In studies over the last 10 years, researchers have failed to show chromosomal instability in mouse model experiments as a driver in transformation. These experiments often needed an additional genetic alteration for tumorigenesis, tumor formulation, for instance the deletion of the p53, p21 or p19Arf tumor suppressor genes.
An experiment by Silk et al. showed aggravating the level of chromosome instability in mice model experiments increased cell death and reduced tumor growth. This result might be explained by the absence of cancer-causing entity in these animal models.
Including all types of DNA changes, many are left asking what makes genomic alterations viable in cancer cells?.
Targeted cancer therapies: Focus on the beginning
The fact is tumor DNA sequencing data shows that DNA mutations in cancer cells are multiple and heterogeneous. Adouda Adjiri suggested that future cancer research should focus on identifying the initial event responsible for the switch from normalcy to malignancy and what elements switch in this cell (normal versus malign) to the cause of cancer. This might result in cancer cure.
Firstly, it is important to explain the issues in malignancy, reconciling these genetic manifestations into a comprehensive model.
Cancer hallmarks described by Hanahan and Weinberg provide an effective concept for the development of cancer and offer a solid basis in this endeavor.
Adouda Adjiri said that: “The classical multi-stage model of carcinogenesis may explain tumor evolution, but does not explain tumor initiation thought here unlikely to lie on DNA sequences.”
Besides, other factors might contribute to the overall variability of tumor cells in all types of cancer: epigenetic alterations, gene expression stochasticity, cellular differentiation hierarchies and tumor microenvironment.
Therefore, while trying new therapies, targeted therapy remains at the forefront especially for breast cancer, colorectal cancer, lung cancer and melanoma.
Researchers need a deeper understanding of cancer's biological differences and the particular drug sensitivities to achieve efficient targeted therapies.
It is very important to consider the biological diversity of cancer among patients with potentially similar tumors and more specifically with common driver mutations. Researchers have illustrated that there are variable responses and even intrinsic resistances to driver- and mechanism-targeted therapies.
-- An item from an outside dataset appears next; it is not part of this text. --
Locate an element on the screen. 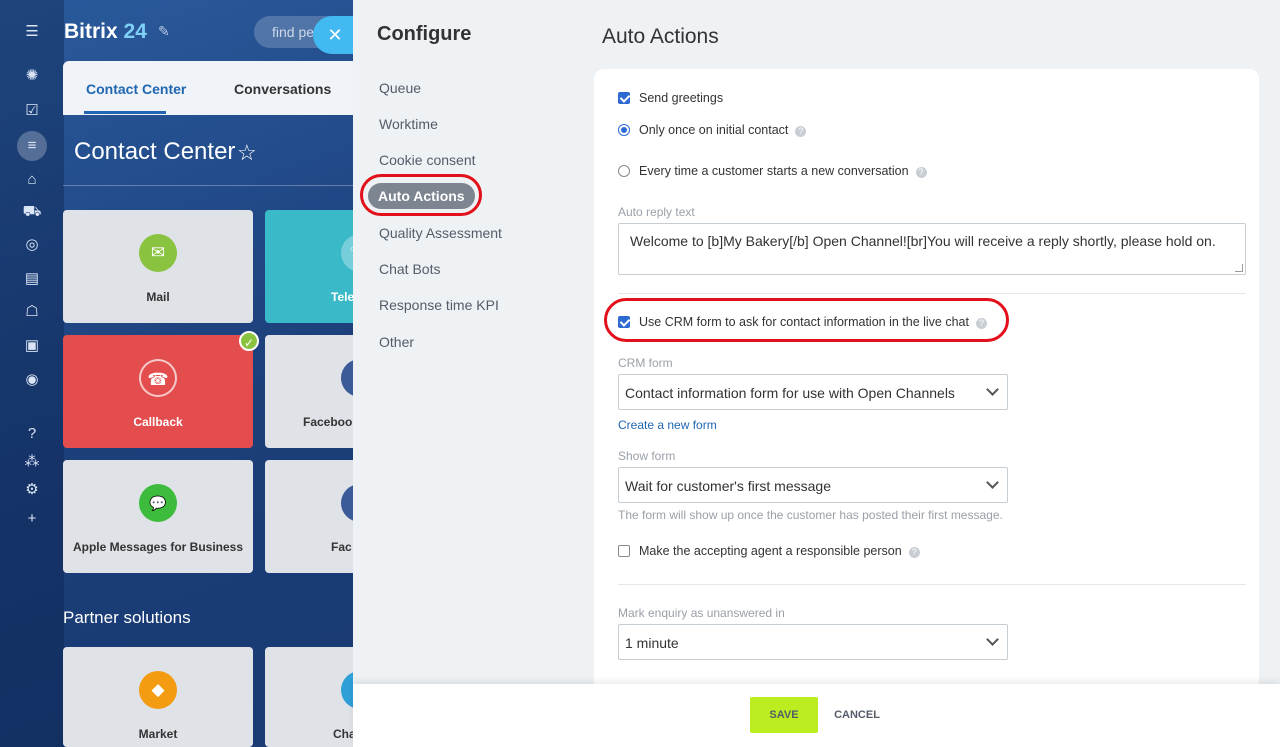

Researchers need a deeper understanding of these differences as well as the particular drug sensitivities and insensitivities to achieve efficient targeted therapies for patients.
A new era of personalized diagnostics and therapeutics
Personalized medicine is not as toxic as chemotherapy and radiotherapy even though angiogenesis inhibitors may have some side effects. However, these side effects are usually manageable (such side effects are: high blood pressure, a rash or a dry skin, diarrhea, fatigue, low blood counts, problems with wound healing).
One approach that requires further investigation is the use of specific DNA repair inhibitors in combination with DNA damaging drugs.
Angiogenesis inhibitors are considered as unique cancer-fighting agents because they help inhibit the growth of blood vessels instead of the tumor cells.
In some type of cancers, angiogenesis inhibitors are most effective to block tumor growth when combined with additional therapies, particularly chemotherapy.
For this reason, this type of therapy may need to be administered over a long period.
By combining strategies researchers will not only be able to target cancer cell intrinsic pathways, but also cancer cell extrinsic cell pathways.
The next few years will hold dramatic changes in cancer cures and treatments, with a special thanks to the new era of personalized diagnostics and therapeutics.